Yes the amount was adequate for five families. She’s leapt over religious barriers and brought kindness to the fore and thought she’ll ring the bells she can. There are many who celebrate Christmas on the same lines, doing something for people in need, especially for children whose homes Santa Clause always skips. But then there are others too who sing the loudest carols and stuff themselves silly with cakes and sweets and does not even know they could ring some little bells that would make a huge difference to someone in need. Isn’t there somebody who would always be grateful to receive a morsel of generosity from the ‘can’ and the Christian?

What really is Christmas? We all know the nativity and the religious connotations. It sure is a celebration and a very holy remembrance of what took place one silent night in the little town of Bethlehem. The Shepherds and the wise men and the frankincense and myrrh and the comet in the Palestinian sky told the entire world that a different king was born. Such is the beginning. The prince of peace brought a message of love, for mankind to wake from the darkness and seek solace for the human race.

How far have we come from that two thousand plus year old revelation? How far have we diverted from where we were supposed to walk. Where is the peace, where is the love and where is the quality of care that we human beings are supposed to have towards one another?

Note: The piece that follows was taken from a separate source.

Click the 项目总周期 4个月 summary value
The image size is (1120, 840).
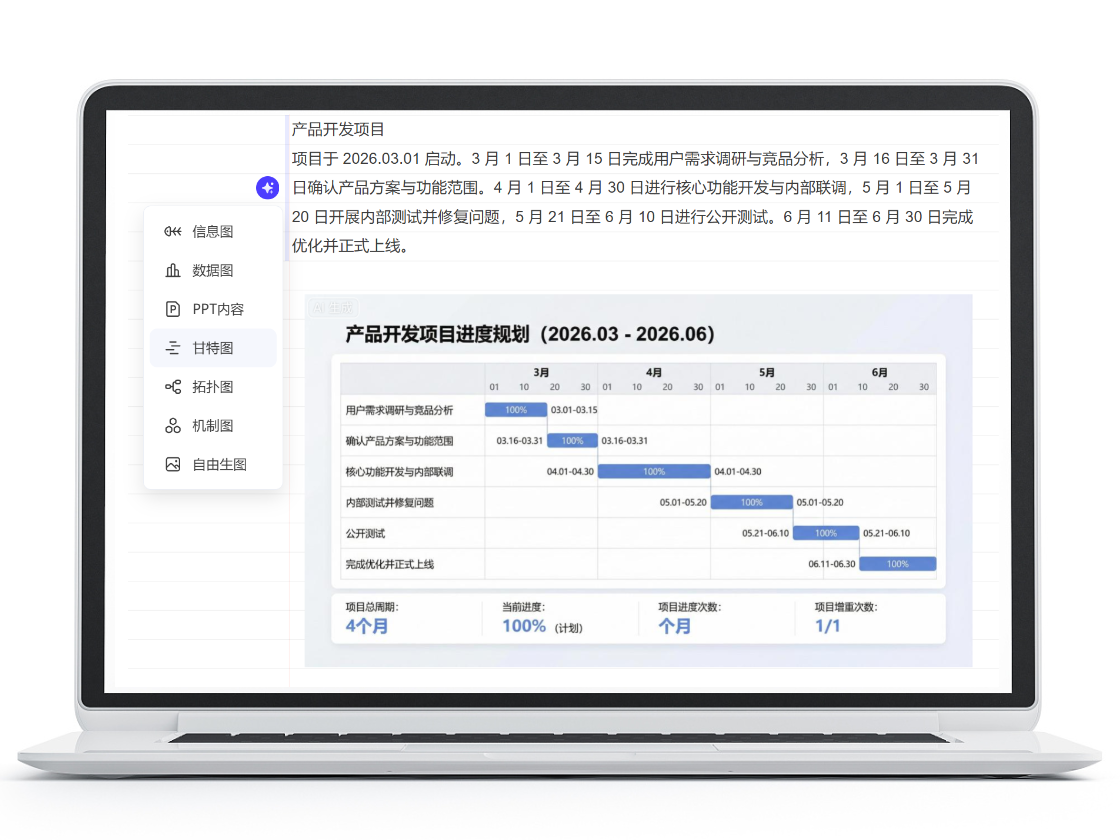pyautogui.click(x=367, y=627)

Yes, the times are such that nations erupt in the greed of war, races rant and vociferate being superior, religions kill meaninglessly in the name of their gods and you and me the ordinary get entangled and mangled in the mayhem so that we ourselves at times do not even know who we really are. Leadership of the world is more corrupt than it ever was, backed by sordid buying of people and power where some who rule today in pomp and majesty are pure ‘put-on’ and would amount to nothing and naked in another generation. But the God images are created and maintained by the minions who holler hurrah in hypocritical cheer simply to gather the crumbs that fall from the table into their plates. That is the world order today, what Osama does in Tora Bora or Obama plans from the White house and who sits in Downing Street does not matter. They each have their hymn sheets and we the lesser beings are supposed to hum in harmony. Acceptance of the inevitably fractured humanness has become a way of life. It is universal and I will be the first to say I am guilty for my cowardly silence.

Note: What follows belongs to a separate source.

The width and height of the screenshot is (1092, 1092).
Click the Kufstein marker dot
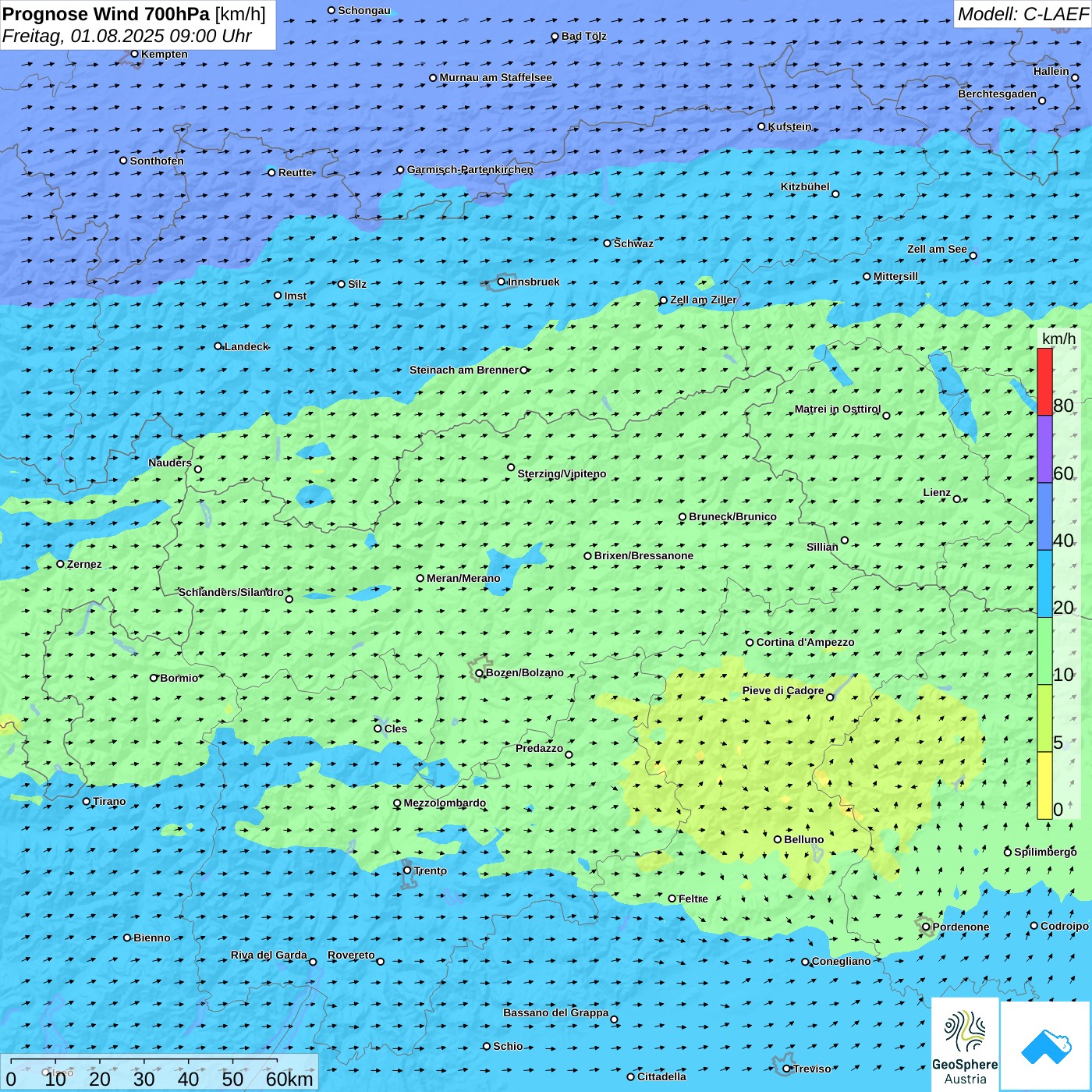click(x=761, y=126)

But there must be little interruptions to this charade we live. Christmas is a great time to re-think and look at our own mirrors and see what we can of ourselves. Maybe it might dawn on us to take a different step, at least at this time of joy and giving, to do something unusual for a change, maybe become a miniature Santa Clause to some family or child or just find some way to share a little of what we have to see the glee in someone’s face who too prays to some god the same way we do.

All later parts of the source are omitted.